Milton Friedman Answers to Arthur Burns: Or, A Blog Post for Economics Geeks!

Finding a gem in a jumbled box of papers and images is always a fulfilling feeling, whether it be an arresting photograph, a revealing letter, or even a scrap of someone’s mundane—but relatable—life.  Of course, some of these gems are hidden and thus require a bit of searching before their worth can be noticed.  Much of this exploring was required with the gem I found in the Arthur F. Burns collection.

Arthur Burns was a notable 20th century economist and diplomat.  Among his achievements, he served as chief economic advisor to President Eisenhower; chaired the Federal Reserve under Nixon, Ford, and Carter; and represented the United States as ambassador to Germany under Reagan.  Because of his high stature in both academia and public service, Burns corresponded with dozens of notable figures in the mid-twentieth century, from the presidents he served to the economists with whom he worked.  This correspondence is a central component of the Arthur Burns papers in the Rubenstein Library, along with copies of Burns’ journals (1969-1974), photographs, and memorabilia.

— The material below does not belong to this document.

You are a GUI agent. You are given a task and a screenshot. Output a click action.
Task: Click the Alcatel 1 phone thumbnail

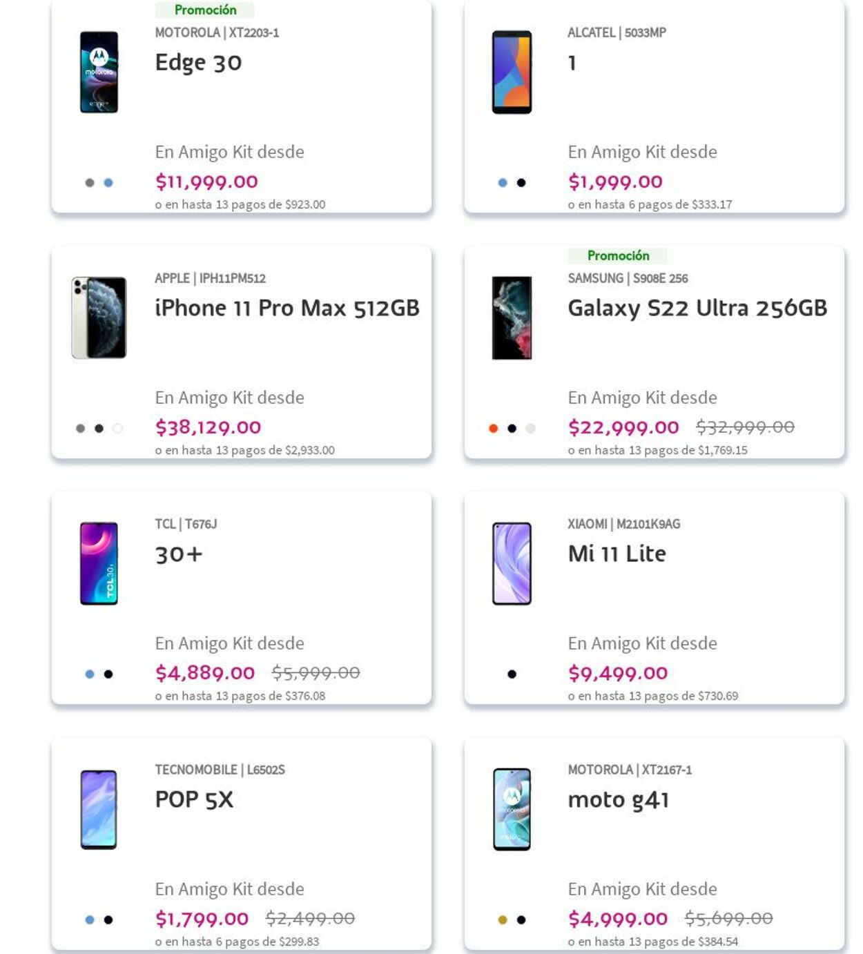512,72
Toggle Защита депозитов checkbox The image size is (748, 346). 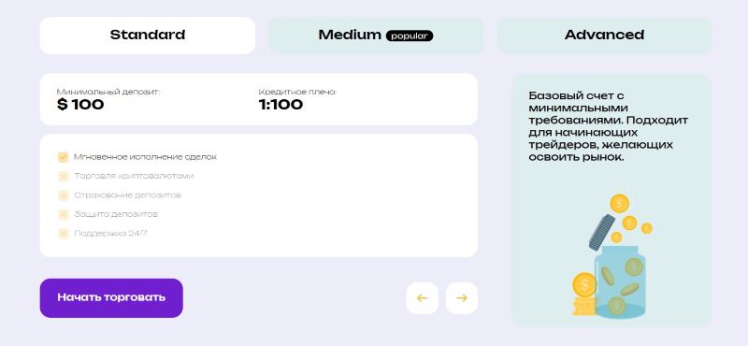tap(63, 214)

As I processed an addition to the correspondence series of the collection, I came across some letters from Milton Friedman to Burns.  As an economist junkie, any chance to peek inside the mind of Friedman—a Nobel laureate and the father of monetarist economics—was more than worth my time.  Nevertheless, I expected only routine correspondence, for most of the letters seemed to comment only on personal matters.  But, boy, was I wrong!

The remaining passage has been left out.